Izaack Powell

Personal information
- Full name: Izaack Jacob Powell
- Date of birth: 12 February 2002 (age 24)
- Place of birth: Brisbane, Australia
- Height: 1.75 m (5 ft 9 in)
- Position: Left back

Team information
- Current team: Peninsula Power

Youth career
- Moreton Bay United
- 2017: QAS NTC
- 2018–2021: Brisbane Roar

Senior career*
- Years: Team / Apps / (Gls)
- 2018–2021: Brisbane Roar NPL / 36 / (0)
- 2019–2021: Brisbane Roar / 10 / (0)
- 2023–: Peninsula Power / 0 / (0)

International career^{‡}
- 2019: Australia U17 / 7 / (0)

= Izaack Powell =

Australian association football player

Izaack Jacob Powell (born 12 February 2002) is an Australian professional footballer who played as a left back for Brisbane Roar.

==Career==
===Brisbane Roar===
Powell was part of the 2018-19 Y-League championship winning Brisbane Roar Youth team. He started and played the full 90 minutes as the Young Roar beat Western Sydney Wanderers Youth 3–1 in the 2019 Y-League Grand Final on 1 February 2019.

Powell made his professional debut for Brisbane Roar in a 2–1 win against Sydney FC on 8 February 2019 at the age of 16 years, 11 months and 28 days. In doing so he became the youngest player to play for the club. On 4 March 2019 after 2 senior A-League appearances, Powell signed a one-year scholarship deal with Brisbane Roar.

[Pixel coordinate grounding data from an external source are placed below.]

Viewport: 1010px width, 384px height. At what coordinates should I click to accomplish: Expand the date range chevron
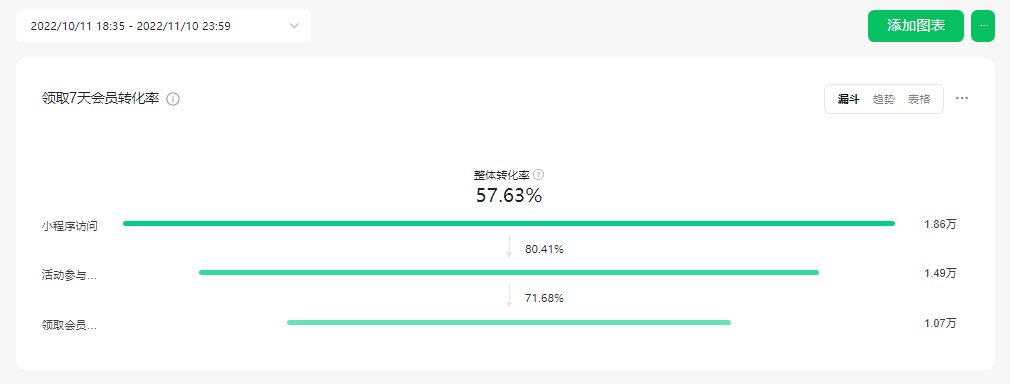tap(294, 26)
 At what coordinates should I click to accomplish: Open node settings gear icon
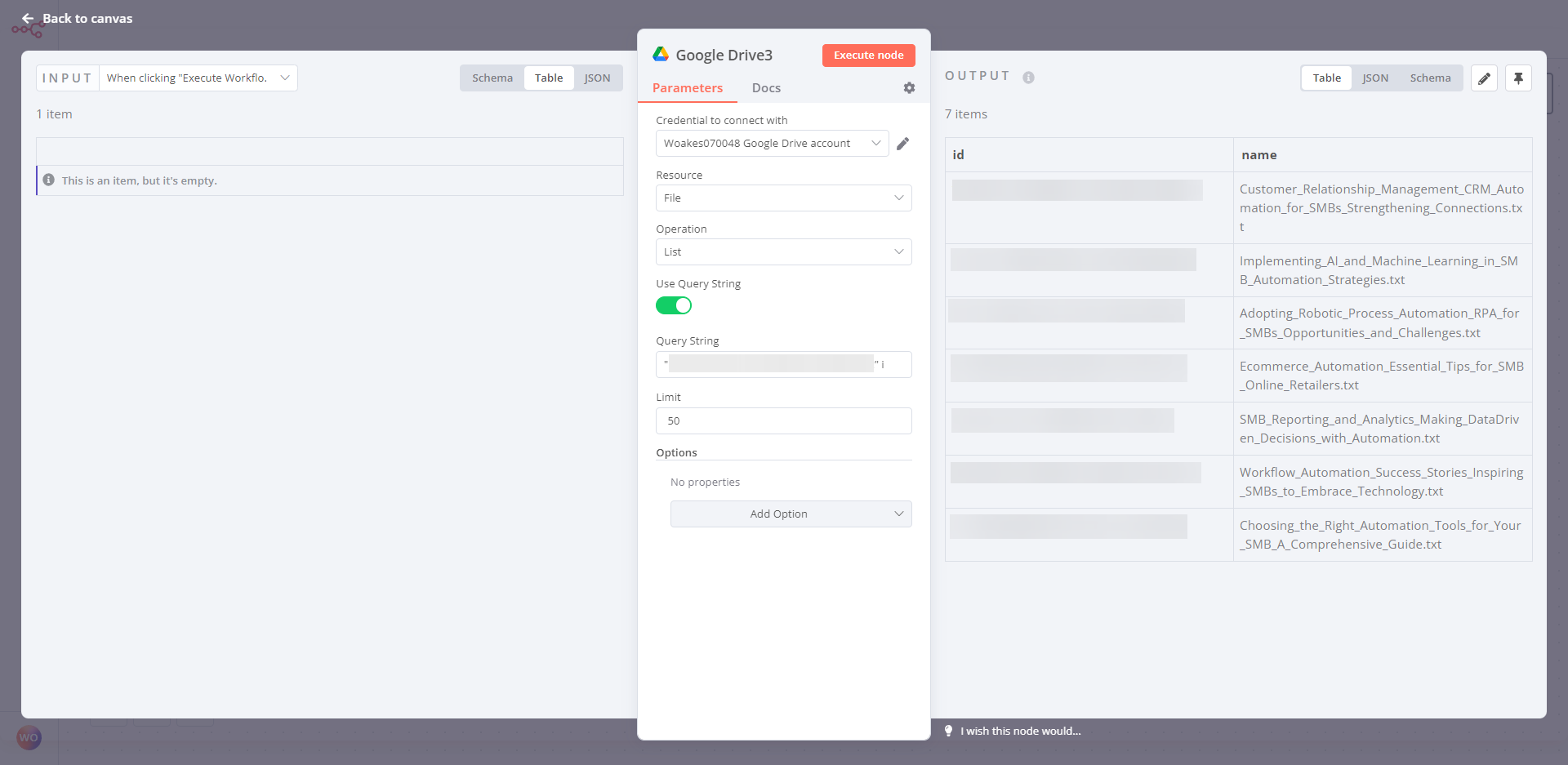pos(909,88)
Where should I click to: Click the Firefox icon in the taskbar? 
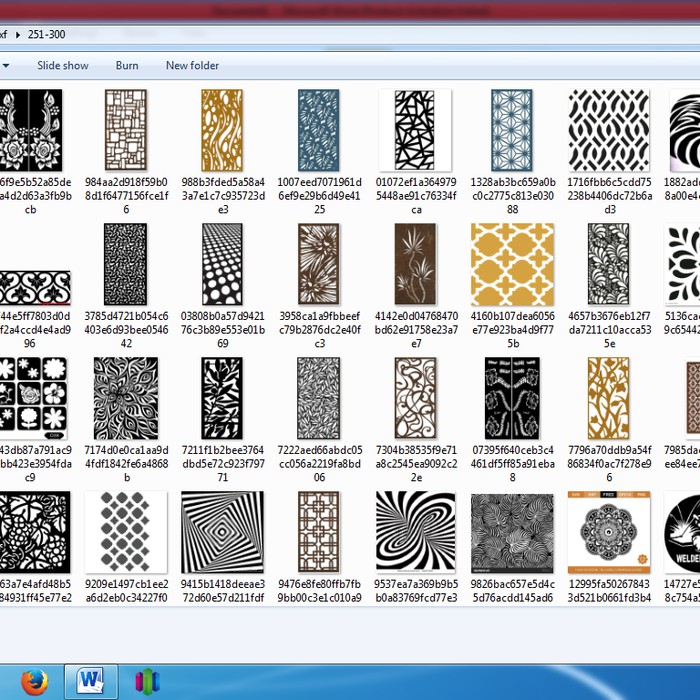[x=32, y=681]
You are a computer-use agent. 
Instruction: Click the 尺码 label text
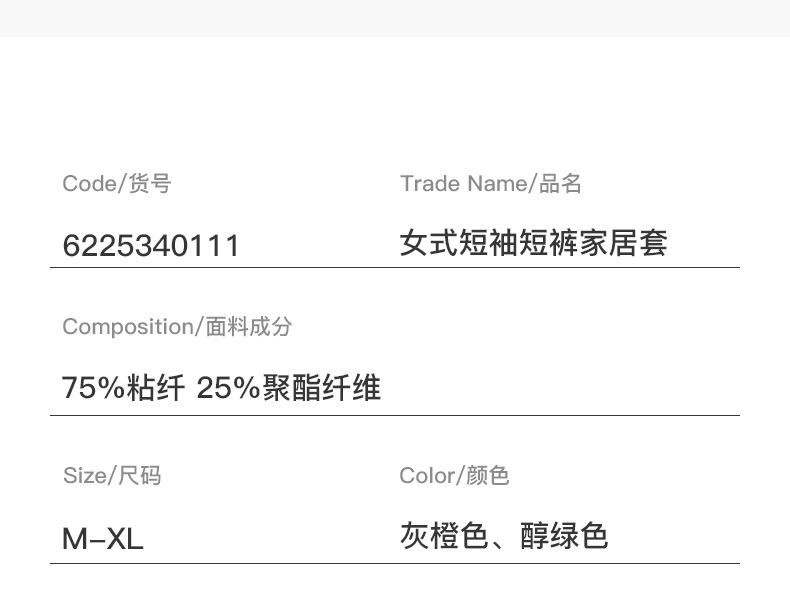click(139, 476)
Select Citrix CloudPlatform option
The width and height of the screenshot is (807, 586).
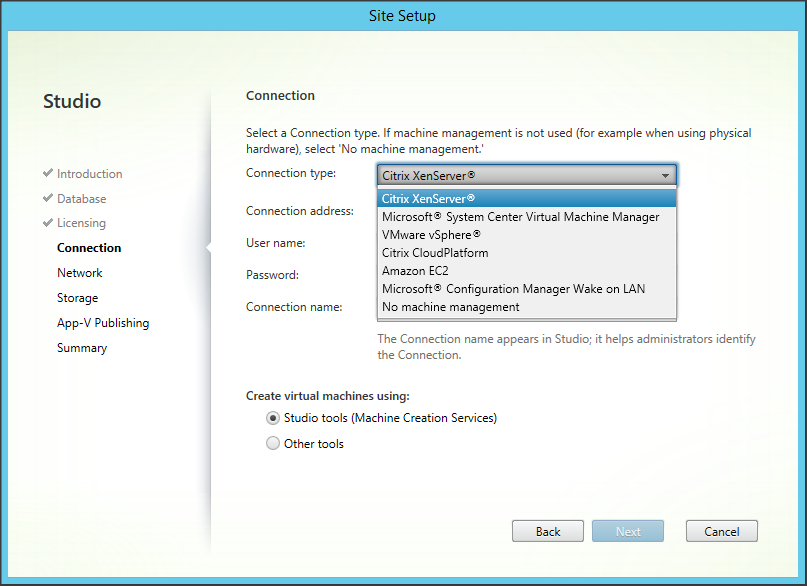click(435, 252)
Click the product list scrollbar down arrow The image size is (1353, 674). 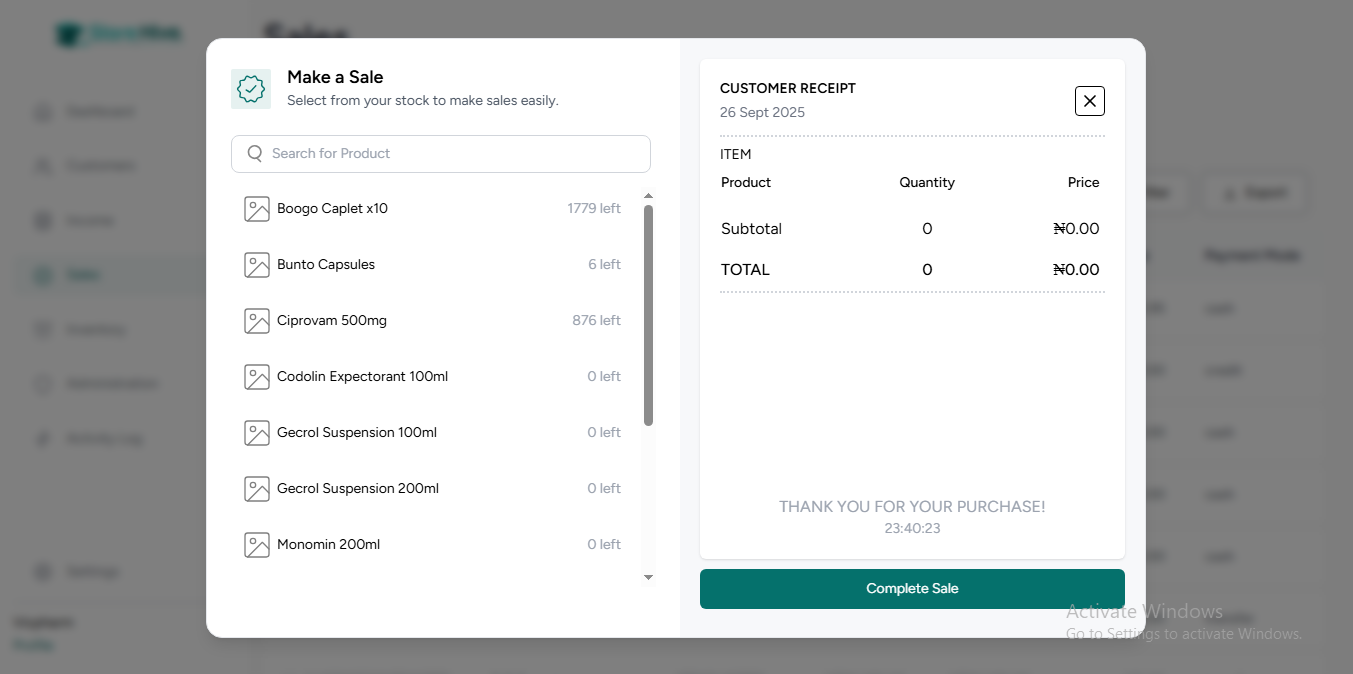pos(648,577)
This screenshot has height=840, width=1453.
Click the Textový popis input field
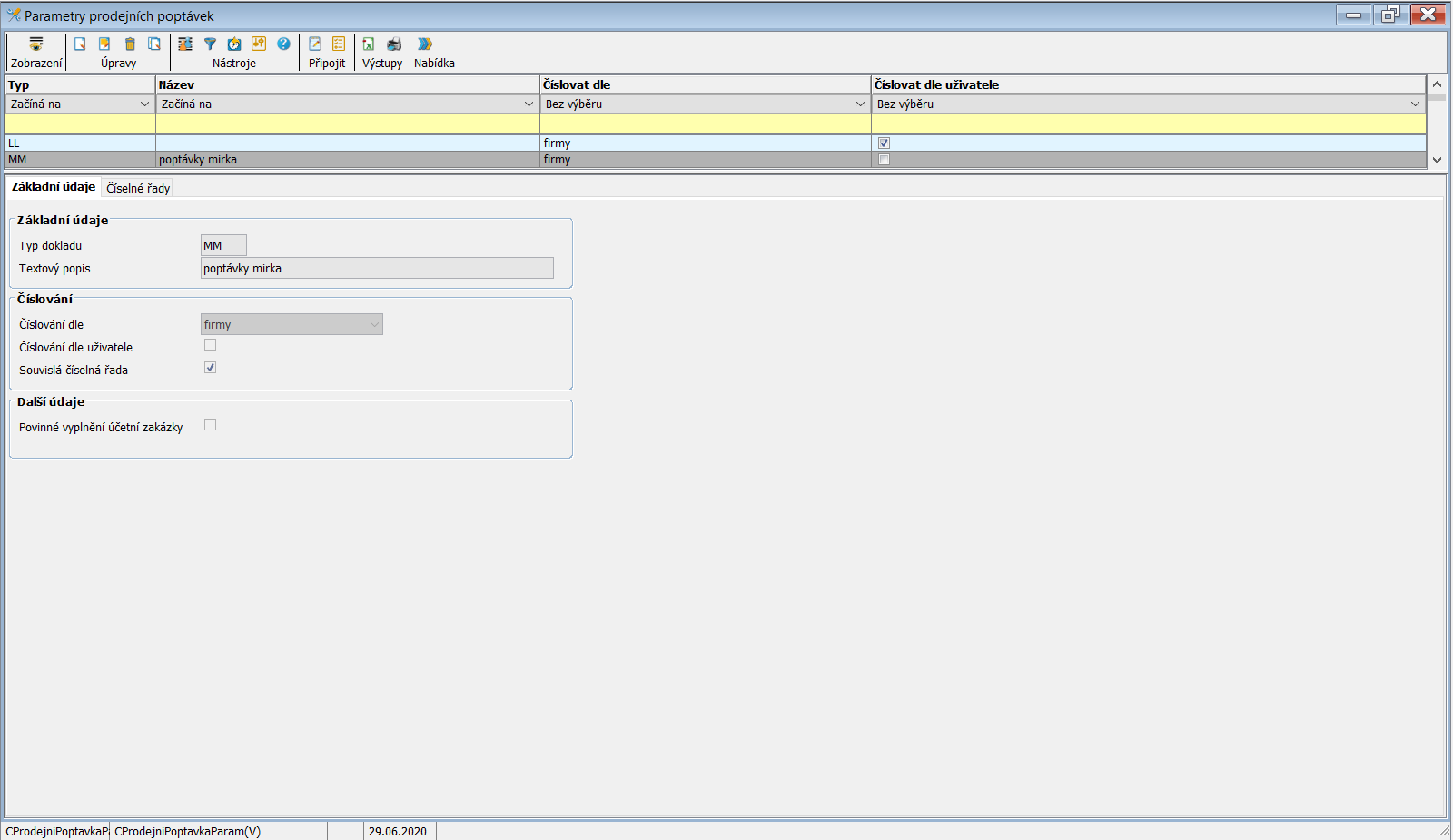tap(376, 268)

In June 2021, Powell was diagnosed with leukemia and he revealed it four months later. His contract with Brisbane Roar had expired at the end of the 2020–21 A-League season, but the club will offer him a new contract when he is ready to return.

==International career==
On 2 October 2019, Powell was selected in the Joeys squad for the 2019 FIFA U-17 World Cup. He started in all of the Joeys' Group B games, providing an assist for Noah Botic's goal in their 2–1 loss to Ecuador. He started in their Round of 16 clash with France on 7 November 2019, losing 4–0 and being eliminated from the competition.